15 membership retention strategies you can use to reduce member churn

If you’re looking for membership retention strategies that will help you hold onto your existing members – and win over new members as soon as they walk in the door – here are 15 strategies for you.

  1. Create captivating content

Rule number one of membership retention is to optimize your content for your members.

If you’ve got a monthly membership model, you need to have monthly content that’s tailor-made for your members. That means fresh content that educates and empowers your audience.

Creating relevant content for your members is essential to show them the value of your membership and make sure they keep paying their subscription fees.

Katherine has some great ideas for captivating content that will boost membership retention, including:

  • Masterclasses e.g. a 30 minute live or recorded workshop
  • Group coaching calls
  • Downloadable resources e.g. templates, guides, tutorials

The content you create depends on your business and the transformation you’re offering to your students. Will they benefit more from masterclasses, live coaching calls or extra resources? What about something else?

Katherine’s members get a monthly masterclass that she created with Thinkific as part of her Dream Achievers Academy. Every month, Katherine releases a masterclass with a video and supplementary resource like a template, workbook or PDF guide.

When it comes to creating content for her members, Isis recommends finding the right balance between overwhelming and underwhelming your audience.

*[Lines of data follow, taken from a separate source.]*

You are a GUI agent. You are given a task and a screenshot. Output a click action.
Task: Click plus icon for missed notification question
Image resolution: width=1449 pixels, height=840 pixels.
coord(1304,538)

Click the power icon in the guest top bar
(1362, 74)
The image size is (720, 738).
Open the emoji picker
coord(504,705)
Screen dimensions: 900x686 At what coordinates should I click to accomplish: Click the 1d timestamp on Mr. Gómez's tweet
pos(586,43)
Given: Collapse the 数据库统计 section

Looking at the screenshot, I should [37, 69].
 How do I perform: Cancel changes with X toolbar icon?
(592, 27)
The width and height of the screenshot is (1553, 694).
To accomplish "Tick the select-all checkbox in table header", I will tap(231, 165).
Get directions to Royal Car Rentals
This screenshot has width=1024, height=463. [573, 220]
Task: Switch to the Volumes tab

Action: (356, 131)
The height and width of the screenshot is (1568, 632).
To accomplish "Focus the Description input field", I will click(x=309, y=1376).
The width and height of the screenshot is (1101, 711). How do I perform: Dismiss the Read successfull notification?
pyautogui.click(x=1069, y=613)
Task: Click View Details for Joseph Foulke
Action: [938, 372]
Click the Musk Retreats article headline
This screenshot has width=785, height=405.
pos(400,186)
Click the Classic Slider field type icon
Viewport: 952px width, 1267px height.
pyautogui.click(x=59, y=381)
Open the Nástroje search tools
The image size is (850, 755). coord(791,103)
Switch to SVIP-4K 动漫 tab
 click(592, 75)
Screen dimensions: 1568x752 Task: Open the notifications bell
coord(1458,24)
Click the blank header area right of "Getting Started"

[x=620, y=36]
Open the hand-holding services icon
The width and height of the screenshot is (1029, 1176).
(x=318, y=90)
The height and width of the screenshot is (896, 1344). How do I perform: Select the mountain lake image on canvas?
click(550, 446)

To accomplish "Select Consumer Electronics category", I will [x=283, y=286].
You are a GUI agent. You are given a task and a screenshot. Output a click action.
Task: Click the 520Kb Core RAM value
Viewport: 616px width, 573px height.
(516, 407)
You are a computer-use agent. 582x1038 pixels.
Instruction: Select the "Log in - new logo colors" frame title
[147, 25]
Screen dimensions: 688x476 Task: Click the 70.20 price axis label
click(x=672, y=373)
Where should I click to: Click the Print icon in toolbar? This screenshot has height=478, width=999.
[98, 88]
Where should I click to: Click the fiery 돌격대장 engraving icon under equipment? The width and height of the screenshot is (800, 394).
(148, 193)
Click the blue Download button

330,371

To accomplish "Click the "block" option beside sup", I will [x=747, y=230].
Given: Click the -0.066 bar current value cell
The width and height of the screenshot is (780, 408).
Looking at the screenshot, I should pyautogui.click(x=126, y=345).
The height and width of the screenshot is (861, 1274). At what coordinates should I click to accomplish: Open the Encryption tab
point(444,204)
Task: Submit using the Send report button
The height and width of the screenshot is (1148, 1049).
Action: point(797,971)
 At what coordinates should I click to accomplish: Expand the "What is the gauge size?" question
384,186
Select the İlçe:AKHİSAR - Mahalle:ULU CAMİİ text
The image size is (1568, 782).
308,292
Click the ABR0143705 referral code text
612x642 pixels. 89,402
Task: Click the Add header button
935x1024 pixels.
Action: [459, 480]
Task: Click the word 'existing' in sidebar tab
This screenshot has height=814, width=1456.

You need to make sure you’re creating content at a rate that will keep your members engaged – but too much content can also turn members away.

If you’re putting out new content every day or 3-4 times a week, members can quickly become stressed from information overload.

To avoid this, you need to get to know your members and find the balance that will keep members engaged but not overwhelmed.

Make sure that your content is easy to understand. Let go of any arrogance, let go of big words, just teach people in a straightforward way so they can understand, implement and get results.

This is the number one thing to remember when you’re looking for membership retention strategies.

  1. Find your niche

Almost everything is available online for free if you’re willing to put the time into finding it. That means that to boost your membership retention rates, you need to find your niche.

What people are looking for and will continue to pay for is hyper-relevance. This is why having the type of content that subscribers can’t conveniently find or create will encourage members to continue to pay for your content.

If a month or two goes by and they haven’t found the content, community or support useful, they’ll question the value – and may go looking for another solution that focuses more on their specific needs.

The people who are getting the most out of your program are the ones who you’ll want to continue to attract in the future and so they should shape your niche and your membership content.

Tiffany Aliche from The Budgetnista is a great example of a niche membership site that really works for her members –  she teaches personal finance, specifically to women, especially women of color.

“I want to help women, especially black women, live richer lives. Because we have been left out of the financial conversation for so long.” TIFFANY ALICHE

Not only is Tiffany’s niche specific and clear, it’s also compelling.

  1. Build a community space

To help improve your membership retention, create a community area for keeping in touch with your members and boosting their engagement with your brand.

Aim to create a supportive environment that builds an active community around your monthly membership program.

You can create your dedicated members community using Thinkific. In your community space, you can discuss monthly content, post questions, answer members, set challenges and help your customers feel like they’re part of a cohesive, collaborative group.

There’s a whole range of engagement ideas you can use to make your community space your own and build a strong community around your brand.

Not sure where to start? Ask your members what they want!

Top tip: Use your community to handle customer complaints too. Set up a system to make sure you answer every complaint or query within 24 hours and show members that someone really does care about their satisfaction. You can also post a quarterly or annual survey so you can collect feedback from members and make it a space where they want to stay.

  1. Create a membership calendar

When you have a monthly membership program, you need to find a way to keep people engaged. This concept is at the heart of all the membership retention strategies out there.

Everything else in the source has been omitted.